Walking down the street, Holmes tells Watson not to be discouraged, because detection is not just a skill -- it's a point of view. She should be alert to the bizarre and unusual. Like this stretch limo, with the driver staring at them. His name is Crabtree and he was referred by a Mr. Musgrave. He works for General Lydon, who has a proposal. I have to write all these names down because you never know when one of them is going to turn out to be important at the end of the episode. Holmes and Watson enter the limo, where Lydon and Miss Tompkins (his associate) are waiting. Lydon is a little twitchy; he's kind of acting like Robert Downey Jr.'s version of Sherlock Holmes. He says he owns eighteen patents and can do eleven pull-ups at age fifty-eight. But his problem is that he has dementia: Hereditary cerebral amyloid angiopathy. Watson translates this as "hereditary CAA," which seems like cheating. Anyone can sound smart if they just acronymize whatever they just heard. Lydon feels that someone has purposely given him this disease, even though it has "hereditary" right in the name. Watson points out that paranoia and delusions are symptoms of CAA. Holmes thinks the most likely explanation is that it's naturally occurring, so he won't take the case. He asks Crabtree to pull over.

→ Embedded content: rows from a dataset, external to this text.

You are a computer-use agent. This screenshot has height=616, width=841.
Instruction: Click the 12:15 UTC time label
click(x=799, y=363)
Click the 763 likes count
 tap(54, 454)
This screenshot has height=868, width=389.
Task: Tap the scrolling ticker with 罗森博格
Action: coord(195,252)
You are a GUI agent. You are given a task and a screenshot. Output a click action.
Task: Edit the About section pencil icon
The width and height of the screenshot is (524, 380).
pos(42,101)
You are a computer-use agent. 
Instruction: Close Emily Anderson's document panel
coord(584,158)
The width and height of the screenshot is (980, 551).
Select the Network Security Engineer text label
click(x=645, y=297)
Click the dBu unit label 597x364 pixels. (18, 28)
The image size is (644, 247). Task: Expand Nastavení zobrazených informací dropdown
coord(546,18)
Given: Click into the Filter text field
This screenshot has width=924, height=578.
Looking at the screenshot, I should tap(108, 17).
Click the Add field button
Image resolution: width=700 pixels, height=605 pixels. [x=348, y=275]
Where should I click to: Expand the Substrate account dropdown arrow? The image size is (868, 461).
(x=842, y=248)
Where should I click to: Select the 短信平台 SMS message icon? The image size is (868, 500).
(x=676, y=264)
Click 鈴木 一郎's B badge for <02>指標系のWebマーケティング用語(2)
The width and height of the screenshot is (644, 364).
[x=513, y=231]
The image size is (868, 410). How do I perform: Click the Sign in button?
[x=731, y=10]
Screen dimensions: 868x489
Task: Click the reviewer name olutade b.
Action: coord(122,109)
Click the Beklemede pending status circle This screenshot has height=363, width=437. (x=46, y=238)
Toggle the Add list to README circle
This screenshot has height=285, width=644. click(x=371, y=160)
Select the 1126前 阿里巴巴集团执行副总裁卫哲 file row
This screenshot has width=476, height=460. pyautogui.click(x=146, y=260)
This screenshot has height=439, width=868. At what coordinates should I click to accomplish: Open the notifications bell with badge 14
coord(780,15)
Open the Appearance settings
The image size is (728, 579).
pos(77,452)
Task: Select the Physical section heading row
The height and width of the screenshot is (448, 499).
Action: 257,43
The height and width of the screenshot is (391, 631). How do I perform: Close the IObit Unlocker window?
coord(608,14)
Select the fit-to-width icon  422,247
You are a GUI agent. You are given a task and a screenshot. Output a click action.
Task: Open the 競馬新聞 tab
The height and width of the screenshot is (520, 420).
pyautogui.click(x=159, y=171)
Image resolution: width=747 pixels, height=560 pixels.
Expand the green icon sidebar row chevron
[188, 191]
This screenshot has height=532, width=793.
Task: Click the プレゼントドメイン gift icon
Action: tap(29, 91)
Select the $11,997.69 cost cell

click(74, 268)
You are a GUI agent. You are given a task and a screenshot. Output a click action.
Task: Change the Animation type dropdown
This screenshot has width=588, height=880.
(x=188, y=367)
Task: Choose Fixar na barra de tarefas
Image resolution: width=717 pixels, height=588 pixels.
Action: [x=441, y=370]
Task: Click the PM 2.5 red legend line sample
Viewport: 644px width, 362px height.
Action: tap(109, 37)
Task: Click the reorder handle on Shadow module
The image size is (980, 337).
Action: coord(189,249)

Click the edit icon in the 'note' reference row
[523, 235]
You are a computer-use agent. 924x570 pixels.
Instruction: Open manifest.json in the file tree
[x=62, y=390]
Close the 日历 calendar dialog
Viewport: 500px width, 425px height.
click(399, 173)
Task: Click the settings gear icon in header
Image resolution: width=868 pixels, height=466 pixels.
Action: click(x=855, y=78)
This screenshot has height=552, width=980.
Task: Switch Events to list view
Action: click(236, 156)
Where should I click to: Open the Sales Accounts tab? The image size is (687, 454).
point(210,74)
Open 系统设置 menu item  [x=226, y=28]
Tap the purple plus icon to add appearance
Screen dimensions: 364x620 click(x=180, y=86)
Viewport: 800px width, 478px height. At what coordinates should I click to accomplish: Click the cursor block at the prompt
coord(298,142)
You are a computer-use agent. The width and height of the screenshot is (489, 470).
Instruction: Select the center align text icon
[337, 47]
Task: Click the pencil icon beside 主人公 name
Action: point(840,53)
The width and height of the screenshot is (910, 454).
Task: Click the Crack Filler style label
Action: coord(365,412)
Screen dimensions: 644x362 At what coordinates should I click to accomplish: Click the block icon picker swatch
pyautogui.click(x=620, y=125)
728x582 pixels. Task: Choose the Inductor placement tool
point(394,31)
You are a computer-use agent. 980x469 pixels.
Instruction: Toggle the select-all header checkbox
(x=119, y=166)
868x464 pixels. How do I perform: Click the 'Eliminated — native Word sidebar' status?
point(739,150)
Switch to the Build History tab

Upstairs in the brownstone, Watson adds a book to a pile in the hallway. Downstairs, Holmes is pouring acid on a doll. Watson says she has no questions about her reading, although Jeremy Bentham -- as a philosopher -- has nothing to do with being a detective. Holmes says that free will is the cause of criminal behavior so Bentham is completely relevant. The door buzzes. It's Crabtree! He has a hexagonal box with a special bee in it. Holmes is very impressed by the bee, but he declines the offer. Crabtree says that he said Holmes would do that.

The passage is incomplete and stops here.